2. Automate retraining using a CI/CD pipeline with tools like GitHub Actions or Jenkin

In [None]:
# Step 5: Monitoring and Feedback Loop
def retrain_model_with_new_data(new_data_filepath, model, vectorizer):
    new_data = load_and_preprocess_data(new_data_filepath)
    X_new, y_new, _ = feature_engineering(new_data)
    X_resampled, y_resampled = SMOTE().fit_resample(X_new, y_new)
    model.fit(X_resampled, y_resampled)
    return model

In [None]:
# Main execution flow
if __name__ == '__main__':
    # Load and preprocess data
    data_filepath = 'amazon_reviews.csv'  # Replace with actual dataset path
    data = load_and_preprocess_data(data_filepath)

    # Feature engineering and model training
    X, y, vectorizer = feature_engineering(data)
    model, vectorizer = train_model(X, y)

    # Save the model and vectorizer
    joblib.dump(model, 'feedback_model.pkl')
    joblib.dump(vectorizer, 'vectorizer.pkl')

    # Create and run the API
    app = create_api(model, vectorizer)
    app.run(debug=True, host='0.0.0.0', port=5000)

**Evaluation Plan
Metrics:**

1. Precision, Recall, F1 Score for model evaluation.

2. Latency and throughput for API performance.

**Scalability:**

Deploy a scalable architecture using container orchestration tools like Kubernetes.

**Next Steps**

1. Set up project repository: Structure code and documents.

2. Collect and preprocess data: Start with the Kaggle dataset and preprocess it.

3. Train initial models: Use simple models (e.g., Logistic Regression) and progressively test advanced models (e.g., BERT).

4. Build API: Create and test the prediction endpoint.

5. Deploy and monitor: Host API and implement monitoring systems.

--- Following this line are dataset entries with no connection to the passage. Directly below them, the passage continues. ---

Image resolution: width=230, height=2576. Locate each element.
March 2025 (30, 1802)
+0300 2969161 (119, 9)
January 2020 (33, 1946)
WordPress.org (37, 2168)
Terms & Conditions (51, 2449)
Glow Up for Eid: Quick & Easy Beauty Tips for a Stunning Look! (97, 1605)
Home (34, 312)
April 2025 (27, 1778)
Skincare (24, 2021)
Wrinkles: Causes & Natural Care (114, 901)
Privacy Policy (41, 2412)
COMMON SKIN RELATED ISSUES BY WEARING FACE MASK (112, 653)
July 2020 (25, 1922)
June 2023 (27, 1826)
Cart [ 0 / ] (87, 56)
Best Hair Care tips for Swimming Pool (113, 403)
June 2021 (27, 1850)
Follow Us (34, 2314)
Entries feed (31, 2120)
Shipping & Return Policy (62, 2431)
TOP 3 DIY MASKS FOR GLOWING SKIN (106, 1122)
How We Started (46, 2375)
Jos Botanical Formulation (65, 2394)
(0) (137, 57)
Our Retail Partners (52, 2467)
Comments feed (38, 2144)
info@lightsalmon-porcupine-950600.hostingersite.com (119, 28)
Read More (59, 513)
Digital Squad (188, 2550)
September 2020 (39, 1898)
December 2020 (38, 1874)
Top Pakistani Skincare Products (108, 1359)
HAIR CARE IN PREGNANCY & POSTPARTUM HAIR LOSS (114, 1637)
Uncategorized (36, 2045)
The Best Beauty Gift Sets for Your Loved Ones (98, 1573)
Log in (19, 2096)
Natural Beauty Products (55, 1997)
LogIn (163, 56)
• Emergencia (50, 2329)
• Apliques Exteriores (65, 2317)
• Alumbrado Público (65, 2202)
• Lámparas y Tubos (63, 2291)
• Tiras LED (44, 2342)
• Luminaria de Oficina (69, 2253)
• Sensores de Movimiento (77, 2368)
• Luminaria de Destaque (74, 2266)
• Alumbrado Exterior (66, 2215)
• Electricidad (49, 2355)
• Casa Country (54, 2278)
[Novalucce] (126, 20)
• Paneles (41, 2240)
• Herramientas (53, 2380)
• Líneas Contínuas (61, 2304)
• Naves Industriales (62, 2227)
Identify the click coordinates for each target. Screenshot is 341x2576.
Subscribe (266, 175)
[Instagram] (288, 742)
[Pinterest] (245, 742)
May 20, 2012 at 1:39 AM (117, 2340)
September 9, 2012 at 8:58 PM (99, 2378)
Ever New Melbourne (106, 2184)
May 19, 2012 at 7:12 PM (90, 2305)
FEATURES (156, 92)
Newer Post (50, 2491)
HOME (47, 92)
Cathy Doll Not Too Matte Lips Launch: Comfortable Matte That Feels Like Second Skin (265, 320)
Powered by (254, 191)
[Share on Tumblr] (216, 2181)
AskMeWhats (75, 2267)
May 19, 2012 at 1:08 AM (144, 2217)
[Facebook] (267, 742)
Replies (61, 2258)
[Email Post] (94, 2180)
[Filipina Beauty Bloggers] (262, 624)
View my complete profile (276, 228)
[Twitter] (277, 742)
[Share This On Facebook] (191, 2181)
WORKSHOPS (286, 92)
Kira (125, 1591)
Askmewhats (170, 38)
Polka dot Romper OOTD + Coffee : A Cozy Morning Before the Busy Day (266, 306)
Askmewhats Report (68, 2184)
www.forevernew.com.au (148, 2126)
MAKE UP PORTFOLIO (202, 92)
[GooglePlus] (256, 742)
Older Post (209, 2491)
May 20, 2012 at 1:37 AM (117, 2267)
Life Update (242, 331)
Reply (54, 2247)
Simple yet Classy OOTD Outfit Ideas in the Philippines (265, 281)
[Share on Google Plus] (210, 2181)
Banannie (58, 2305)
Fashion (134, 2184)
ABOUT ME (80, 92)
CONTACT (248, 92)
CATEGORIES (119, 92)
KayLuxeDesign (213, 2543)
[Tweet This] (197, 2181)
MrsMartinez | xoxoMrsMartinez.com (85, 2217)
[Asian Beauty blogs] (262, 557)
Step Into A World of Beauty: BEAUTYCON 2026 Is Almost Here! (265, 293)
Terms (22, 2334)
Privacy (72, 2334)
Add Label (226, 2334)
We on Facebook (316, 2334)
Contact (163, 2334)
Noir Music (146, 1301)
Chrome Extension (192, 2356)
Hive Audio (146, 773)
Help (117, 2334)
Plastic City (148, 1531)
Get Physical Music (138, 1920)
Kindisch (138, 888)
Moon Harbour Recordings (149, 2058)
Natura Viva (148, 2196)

I’ve built the Python code for the customer feedback analysis system following your requirements. The code includes data ingestion, preprocessing, model training, and API deployment.

 Key features:

1. Data Preprocessing: Cleans and normalizes text reviews.
2. Feature Engineering: Uses TF-IDF for feature extraction.
3. Model Training: Employs a Random Forest model with SMOTE for handling class imbalance.
4. API Deployment: A Flask-based API for real-time predictions.